The Serjeant glanced a look at him, furrowing his brow, then waited for Lieutenant Raymond to return. "Him too?" he asked, pointing at Sebastian.
"Aye." The Lieutenant nodded. "Give him a baptism of fire, Hopkin. He'll sing a different tune come morning, all arrogance wiped off his face."
"Can do that." Hopkin sniffed. He rummaged through the barrel and threw Sebastian a bundle of fur.
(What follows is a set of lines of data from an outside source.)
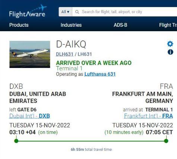Open the All search filter dropdown
The image size is (177, 159).
[65, 12]
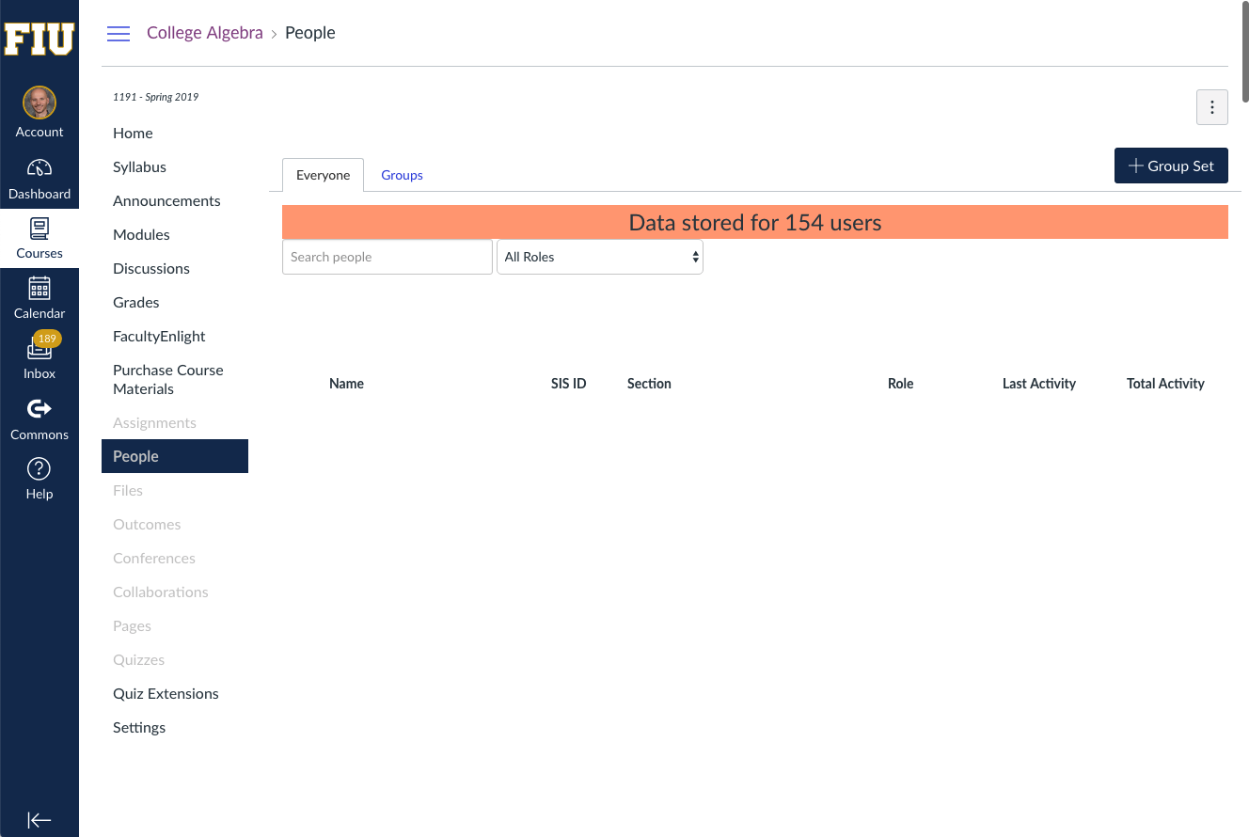Toggle the hamburger course menu icon
This screenshot has height=837, width=1249.
point(119,34)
It was an old spotted cloak, once white and as soft as the snow minks killed for their warmth, now riddled with cuts and holes, hair crusted with blood so old it no longer smelled. Whatever fate had waited for its previous owners, Sebastian quickly wrapped the fur around him. Too small, but better than no cloak.
"The scouts heard bells ringing halfway the faerie pass, just south of the Pine Ridge line. One or two, potentially a mage amongst them," Lieutenant Raymond explained.
One of the men yawned, a soldier with trimmed hair and half a missing eyebrow. "If they're just two, why didn't the scouts take them? What's their use then?"
"Leave the thinking to the officers, Adam," barked Lieutenant Raymond. "You're too stupid to understand."
"Not too stupid to understand the mess we're in," Adam muttered.
The Lieutenant drew his weapon. "What's that, soldier?"
"Nothing, just cranky you woke me in the middle of my beauty sleep, Lieutenant."
As the patrol, led by Serjeant Hopkin, moved through the base, Sebastian stayed close to Adam. His boldness had been a sign that he knew more about the malpractices happening at Whitepeak, perhaps even about George. He had to befriend the man, make him spill the beans to a fledgeling Cadet. If he did, he'd personally reward the soldier with the rank of Lieutenant, or make him a Lord. Whichever title a Crown Prince was allowed to give.
They went into a stuffy barrack where torches gave the minimum of light to find the appropriate armour, shields, bows, arrows, and swords. Packed like a mule, and no longer cold—safe for his nose and fingers—Sebastian followed at the back of the patrol as they went in a wide arc round the stone prison cells carved into the mountain. Still, he managed to catch a glimpse of the men and women chained by their limbs and neck, a worse treatment than Sundale gave its prisoners.
Then again, Uncle Tom beheaded any magician causing trouble in the streets.